Most of the book is written in alternate point of views.
The first, with a modern setting, feature’s Vivi who, on her 27th birthday, has a heart attack. Upon waking she finds her prognosis is not good. The doctors give her only twelve months to live unless she finds a suitable heart transplant donor. Obviously her life changes with this news. The high flying city lawyer personae has to go, and she’s forced to return to her hometown to live with her mother.
Vivi and her mother, Gina, have a tenuous relationship. This was one of the things that irked me about the book — the prickly attitude Vivi displays towards her mother. There seems to be no reason for it, apart from the fact her mother refuses to reveal who Vivi’s birth father is. Instead of Vivi accepting her mother did a great job without him, or thanking her lucky stars that her stepfather stepped in and took his place admirably, Vivi harps on, coming across as a selfish shrew for most of the time.

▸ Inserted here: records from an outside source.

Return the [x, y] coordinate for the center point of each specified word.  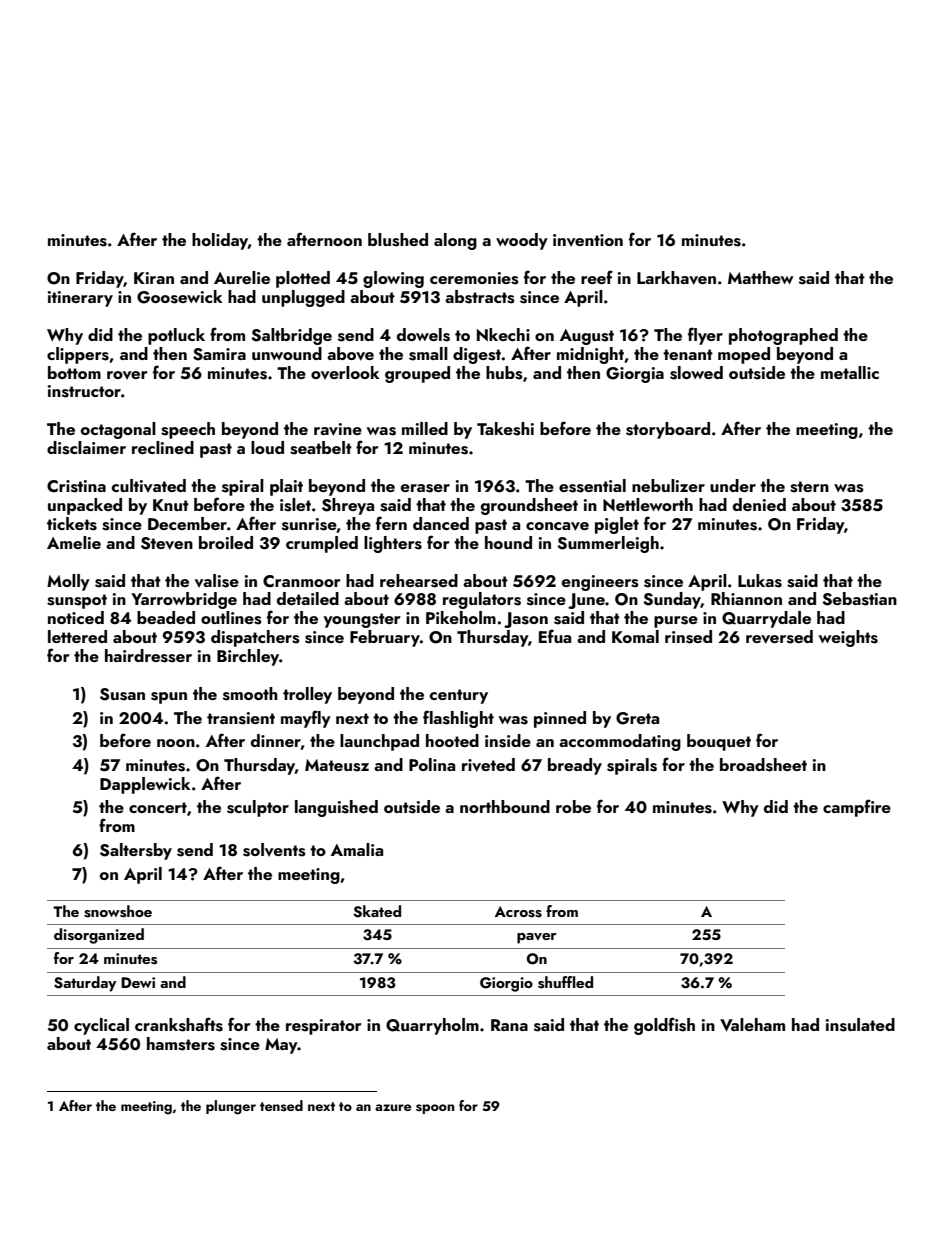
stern [809, 487]
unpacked [85, 506]
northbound [505, 806]
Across [518, 912]
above [350, 354]
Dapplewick [145, 785]
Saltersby [136, 851]
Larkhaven [676, 278]
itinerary [80, 299]
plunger [231, 1107]
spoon [435, 1109]
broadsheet [763, 765]
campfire [857, 808]
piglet [617, 525]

The second timeline starts in the 80s and follows Shelley and her family’s idyllic life living on a farm. I thought this storyline was one giant soap opera and my eyes rolled on more than one occasion when the plot took each predictable turn. I’m sure I’d seen every scene on A Country Practice at one time or other.
At about the 25% mark of the book, I could not see how the two stories were going to intertwine although, obviously, I knew they must. When they eventually did, Lewis tried to create conflict with the connection but it just didn’t work. In fact, for quite a while it was going in an uncomfortable direction which killed the book’s romance for me.
I doubt I’ll read another Susan Lewis book, I’m afraid. I just didn’t like her style. She had a lot of good ideas with this book, there is a plot, but she just didn’t execute any of them very well at all. Passage after passage about life on a farm followed by passage after passage of heart disease information does not make great reading. I found myself skimming more and more as I went along.
The climactic scenes especially fell flat for me. Lewis seemed to recap the outcomes instead of actually writing the scenes. That is, several times she built some tension, then resolved it so quickly with a couple of summarised lines instead of actually showing what happened in a scene.
If you pardon the pun, Susan Lewis’s heart was in the right place with this book but it wasn’t enough for me. Highlighting the need for more organ donation is very admirable but, written as it was in this book, it just wasn’t interesting.